Currently, there are large challenges in using remote sensing techniques to classify and monitor ice marginal lakes over large regions. Reliance on a single sensor/product (e.g. SAR imagery, optical imagery, DEM products) or detection method (e.g. backscatter classification, spectral indices classification, sink detection) has proven to reduce the accuracy of lake classification, leading to underestimations and false trends. This emphasises the importance of using compound approaches, which is now achievable with the ever-growing use of online cloud processing.

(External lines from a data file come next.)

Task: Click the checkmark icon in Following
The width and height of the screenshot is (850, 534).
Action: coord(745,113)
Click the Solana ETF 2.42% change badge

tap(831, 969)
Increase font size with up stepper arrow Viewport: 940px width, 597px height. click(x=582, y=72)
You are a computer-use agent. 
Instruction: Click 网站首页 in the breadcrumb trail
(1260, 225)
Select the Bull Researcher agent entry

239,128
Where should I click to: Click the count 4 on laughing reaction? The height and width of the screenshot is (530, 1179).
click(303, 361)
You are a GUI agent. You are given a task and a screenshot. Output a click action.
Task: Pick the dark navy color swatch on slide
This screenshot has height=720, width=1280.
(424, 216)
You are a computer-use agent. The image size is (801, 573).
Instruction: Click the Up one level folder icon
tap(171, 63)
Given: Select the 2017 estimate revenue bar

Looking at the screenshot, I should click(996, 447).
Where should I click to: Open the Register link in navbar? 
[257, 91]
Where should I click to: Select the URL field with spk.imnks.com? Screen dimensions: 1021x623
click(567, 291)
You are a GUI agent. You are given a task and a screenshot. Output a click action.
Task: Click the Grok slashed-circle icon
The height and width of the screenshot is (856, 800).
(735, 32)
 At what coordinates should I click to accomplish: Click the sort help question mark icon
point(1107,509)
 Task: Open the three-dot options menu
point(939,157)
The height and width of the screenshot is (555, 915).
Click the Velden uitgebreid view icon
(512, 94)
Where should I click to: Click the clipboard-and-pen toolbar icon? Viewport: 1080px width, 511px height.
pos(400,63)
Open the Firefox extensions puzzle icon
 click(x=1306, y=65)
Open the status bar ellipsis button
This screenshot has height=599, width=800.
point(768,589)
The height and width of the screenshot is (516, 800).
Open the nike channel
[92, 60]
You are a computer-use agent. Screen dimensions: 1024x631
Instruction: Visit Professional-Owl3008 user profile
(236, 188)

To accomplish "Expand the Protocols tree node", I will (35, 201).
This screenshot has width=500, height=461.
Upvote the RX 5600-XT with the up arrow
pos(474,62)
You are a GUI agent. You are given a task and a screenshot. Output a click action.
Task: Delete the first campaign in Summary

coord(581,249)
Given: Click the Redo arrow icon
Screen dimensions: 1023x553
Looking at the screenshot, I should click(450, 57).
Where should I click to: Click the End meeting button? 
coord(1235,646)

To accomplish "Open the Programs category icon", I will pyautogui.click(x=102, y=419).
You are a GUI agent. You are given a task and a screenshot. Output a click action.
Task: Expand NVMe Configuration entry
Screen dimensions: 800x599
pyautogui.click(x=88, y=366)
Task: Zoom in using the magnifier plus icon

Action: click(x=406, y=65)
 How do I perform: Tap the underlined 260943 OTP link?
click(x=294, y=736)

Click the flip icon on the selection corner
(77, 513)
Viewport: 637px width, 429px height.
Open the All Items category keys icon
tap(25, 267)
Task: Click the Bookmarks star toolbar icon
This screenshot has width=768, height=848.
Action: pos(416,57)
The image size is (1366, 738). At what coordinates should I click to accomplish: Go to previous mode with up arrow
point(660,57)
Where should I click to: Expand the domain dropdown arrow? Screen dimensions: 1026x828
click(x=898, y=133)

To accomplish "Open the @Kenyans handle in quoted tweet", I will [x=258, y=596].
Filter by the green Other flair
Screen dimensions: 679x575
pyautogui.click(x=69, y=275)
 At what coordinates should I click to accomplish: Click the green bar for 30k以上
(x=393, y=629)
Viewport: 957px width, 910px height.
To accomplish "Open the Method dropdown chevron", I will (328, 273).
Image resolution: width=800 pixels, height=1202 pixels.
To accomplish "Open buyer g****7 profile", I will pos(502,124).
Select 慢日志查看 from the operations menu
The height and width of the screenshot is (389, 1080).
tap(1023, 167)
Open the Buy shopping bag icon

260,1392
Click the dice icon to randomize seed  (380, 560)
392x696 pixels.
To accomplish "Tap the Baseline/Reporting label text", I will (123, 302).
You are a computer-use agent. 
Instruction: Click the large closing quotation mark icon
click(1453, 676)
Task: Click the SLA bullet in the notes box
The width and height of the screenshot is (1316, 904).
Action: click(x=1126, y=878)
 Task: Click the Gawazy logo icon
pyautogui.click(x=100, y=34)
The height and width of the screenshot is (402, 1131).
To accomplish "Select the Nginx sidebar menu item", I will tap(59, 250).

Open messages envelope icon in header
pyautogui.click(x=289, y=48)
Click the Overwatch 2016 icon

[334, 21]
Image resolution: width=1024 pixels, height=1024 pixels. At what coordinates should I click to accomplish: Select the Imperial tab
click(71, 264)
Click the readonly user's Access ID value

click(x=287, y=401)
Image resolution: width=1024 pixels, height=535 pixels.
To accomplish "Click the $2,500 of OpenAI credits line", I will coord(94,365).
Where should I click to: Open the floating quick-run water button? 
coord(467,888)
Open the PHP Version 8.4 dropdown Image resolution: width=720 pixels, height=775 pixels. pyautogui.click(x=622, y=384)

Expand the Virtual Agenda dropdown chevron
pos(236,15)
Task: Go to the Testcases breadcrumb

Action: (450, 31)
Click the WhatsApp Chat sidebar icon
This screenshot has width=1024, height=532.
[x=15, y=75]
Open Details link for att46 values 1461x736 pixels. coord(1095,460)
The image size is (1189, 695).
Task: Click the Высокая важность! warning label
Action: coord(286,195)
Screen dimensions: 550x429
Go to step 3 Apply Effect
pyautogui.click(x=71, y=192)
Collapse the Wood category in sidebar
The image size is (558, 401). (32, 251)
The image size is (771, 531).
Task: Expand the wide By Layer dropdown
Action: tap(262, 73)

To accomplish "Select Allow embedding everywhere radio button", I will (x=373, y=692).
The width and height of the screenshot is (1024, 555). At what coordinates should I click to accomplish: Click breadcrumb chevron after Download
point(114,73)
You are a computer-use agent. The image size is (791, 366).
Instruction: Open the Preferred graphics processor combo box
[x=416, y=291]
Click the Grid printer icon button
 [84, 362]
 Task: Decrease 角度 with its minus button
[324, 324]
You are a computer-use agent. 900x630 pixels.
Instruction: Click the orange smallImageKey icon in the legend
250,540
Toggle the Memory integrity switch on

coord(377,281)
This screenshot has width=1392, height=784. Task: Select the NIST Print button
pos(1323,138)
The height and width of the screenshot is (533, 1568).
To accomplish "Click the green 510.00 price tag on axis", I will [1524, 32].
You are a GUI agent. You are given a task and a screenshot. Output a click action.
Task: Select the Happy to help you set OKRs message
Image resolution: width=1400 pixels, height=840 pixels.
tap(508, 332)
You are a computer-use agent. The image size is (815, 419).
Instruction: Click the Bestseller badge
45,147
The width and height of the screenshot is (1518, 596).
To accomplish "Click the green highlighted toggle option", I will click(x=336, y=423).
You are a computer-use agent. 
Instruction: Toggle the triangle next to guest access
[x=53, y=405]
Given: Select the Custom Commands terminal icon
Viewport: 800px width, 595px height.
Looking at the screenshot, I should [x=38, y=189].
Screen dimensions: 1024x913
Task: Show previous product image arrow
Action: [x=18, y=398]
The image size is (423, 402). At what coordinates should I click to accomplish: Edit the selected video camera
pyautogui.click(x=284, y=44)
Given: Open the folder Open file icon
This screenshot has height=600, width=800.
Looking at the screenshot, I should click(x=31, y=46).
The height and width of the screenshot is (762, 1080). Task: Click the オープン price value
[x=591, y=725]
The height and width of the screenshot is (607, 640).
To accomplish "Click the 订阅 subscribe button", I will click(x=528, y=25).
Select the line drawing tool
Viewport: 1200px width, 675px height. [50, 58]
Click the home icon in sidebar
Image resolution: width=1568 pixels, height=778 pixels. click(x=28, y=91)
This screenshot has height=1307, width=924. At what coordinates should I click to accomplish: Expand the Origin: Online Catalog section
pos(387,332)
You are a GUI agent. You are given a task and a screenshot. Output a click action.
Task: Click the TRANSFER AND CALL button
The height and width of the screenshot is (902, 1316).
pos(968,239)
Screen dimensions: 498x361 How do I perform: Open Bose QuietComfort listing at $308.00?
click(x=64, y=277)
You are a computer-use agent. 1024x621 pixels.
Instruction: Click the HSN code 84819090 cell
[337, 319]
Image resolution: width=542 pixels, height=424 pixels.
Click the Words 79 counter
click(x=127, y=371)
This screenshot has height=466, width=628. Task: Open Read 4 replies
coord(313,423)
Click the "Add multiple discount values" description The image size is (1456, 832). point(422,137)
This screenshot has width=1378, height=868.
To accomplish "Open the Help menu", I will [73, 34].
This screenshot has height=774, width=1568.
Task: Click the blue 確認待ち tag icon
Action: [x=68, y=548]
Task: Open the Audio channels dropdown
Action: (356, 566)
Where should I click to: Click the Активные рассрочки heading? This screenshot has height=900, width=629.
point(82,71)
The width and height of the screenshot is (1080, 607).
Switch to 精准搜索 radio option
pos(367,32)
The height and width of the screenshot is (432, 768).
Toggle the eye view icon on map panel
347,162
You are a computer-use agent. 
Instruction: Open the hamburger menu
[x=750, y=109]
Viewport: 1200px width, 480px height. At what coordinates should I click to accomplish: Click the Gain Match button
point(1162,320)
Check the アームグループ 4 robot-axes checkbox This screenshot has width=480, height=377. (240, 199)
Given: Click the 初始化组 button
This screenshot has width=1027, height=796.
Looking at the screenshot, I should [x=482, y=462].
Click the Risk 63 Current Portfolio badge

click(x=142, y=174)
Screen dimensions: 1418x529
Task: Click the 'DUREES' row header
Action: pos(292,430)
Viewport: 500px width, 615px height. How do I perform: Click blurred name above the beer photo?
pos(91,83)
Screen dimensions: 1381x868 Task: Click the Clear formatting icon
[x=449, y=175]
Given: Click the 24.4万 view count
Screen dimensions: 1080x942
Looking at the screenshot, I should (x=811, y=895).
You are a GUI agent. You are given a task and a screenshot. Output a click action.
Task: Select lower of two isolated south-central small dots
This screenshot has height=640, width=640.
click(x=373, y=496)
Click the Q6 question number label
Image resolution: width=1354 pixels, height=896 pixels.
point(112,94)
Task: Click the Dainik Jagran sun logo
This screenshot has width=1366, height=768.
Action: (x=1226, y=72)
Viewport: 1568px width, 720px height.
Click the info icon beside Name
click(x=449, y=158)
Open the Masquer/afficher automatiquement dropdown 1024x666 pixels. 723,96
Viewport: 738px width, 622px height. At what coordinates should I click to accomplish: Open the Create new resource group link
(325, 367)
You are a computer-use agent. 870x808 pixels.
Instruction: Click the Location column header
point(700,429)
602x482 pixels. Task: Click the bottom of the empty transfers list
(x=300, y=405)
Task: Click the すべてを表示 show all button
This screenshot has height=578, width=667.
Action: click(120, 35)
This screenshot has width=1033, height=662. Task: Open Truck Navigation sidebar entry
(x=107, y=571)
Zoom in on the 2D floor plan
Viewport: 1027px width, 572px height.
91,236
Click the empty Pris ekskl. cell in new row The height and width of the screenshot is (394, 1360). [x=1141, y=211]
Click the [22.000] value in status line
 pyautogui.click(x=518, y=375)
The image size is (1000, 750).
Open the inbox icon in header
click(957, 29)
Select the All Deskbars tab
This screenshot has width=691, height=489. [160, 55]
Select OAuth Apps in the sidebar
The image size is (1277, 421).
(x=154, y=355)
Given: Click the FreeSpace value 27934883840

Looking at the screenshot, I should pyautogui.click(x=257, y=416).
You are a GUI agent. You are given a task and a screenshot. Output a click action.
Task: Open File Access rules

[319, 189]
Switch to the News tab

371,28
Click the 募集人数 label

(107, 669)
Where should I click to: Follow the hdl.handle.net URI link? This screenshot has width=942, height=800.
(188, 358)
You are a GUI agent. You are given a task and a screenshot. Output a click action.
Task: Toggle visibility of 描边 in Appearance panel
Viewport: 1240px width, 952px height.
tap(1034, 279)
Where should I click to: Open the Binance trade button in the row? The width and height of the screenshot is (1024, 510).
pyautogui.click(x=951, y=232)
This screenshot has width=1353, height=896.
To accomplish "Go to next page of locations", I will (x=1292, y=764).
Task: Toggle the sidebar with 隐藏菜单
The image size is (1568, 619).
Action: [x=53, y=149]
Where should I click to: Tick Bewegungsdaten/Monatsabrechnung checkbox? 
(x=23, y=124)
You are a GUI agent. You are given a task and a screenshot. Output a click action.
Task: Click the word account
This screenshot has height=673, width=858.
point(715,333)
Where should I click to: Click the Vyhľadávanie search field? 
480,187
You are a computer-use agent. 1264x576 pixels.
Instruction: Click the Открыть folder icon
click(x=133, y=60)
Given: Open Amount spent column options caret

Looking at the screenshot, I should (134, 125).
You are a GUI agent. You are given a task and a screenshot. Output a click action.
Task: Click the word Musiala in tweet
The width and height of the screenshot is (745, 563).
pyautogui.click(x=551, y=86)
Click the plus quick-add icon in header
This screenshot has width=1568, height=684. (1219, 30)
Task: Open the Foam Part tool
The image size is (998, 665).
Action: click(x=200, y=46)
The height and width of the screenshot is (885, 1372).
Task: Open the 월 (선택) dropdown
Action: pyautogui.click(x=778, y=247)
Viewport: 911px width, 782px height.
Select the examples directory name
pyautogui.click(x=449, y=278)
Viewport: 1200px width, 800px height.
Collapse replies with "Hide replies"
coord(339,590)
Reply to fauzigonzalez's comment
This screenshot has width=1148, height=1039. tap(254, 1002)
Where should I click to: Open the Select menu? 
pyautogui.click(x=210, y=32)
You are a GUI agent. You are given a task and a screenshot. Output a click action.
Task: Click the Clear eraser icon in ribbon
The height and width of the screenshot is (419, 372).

GrIML proposes to examine ice marginal lake changes across Greenland using a multi-sensor and multi-method remote sensing approach to better address their influence on sea level contribution forecasting. Firstly, Greenland-wide inventories of ice marginal lakes will be generated for selected years during the satellite era, building upon established classification methods in a unified cloud processing workflow. Secondly, detailed time-series analysis will be conducted on chosen ice marginal lakes to assess changes in their flooding dynamics; focusing on lakes with societal and scientific importance. The findings from this work will be validated against in-situ observations – namely discharge peaks from downstream outlets, surface turbidity measurements, and terrestrial time-lapse images – to evaluate whether the remote sensing workflow adequately captures ice marginal lake dynamics.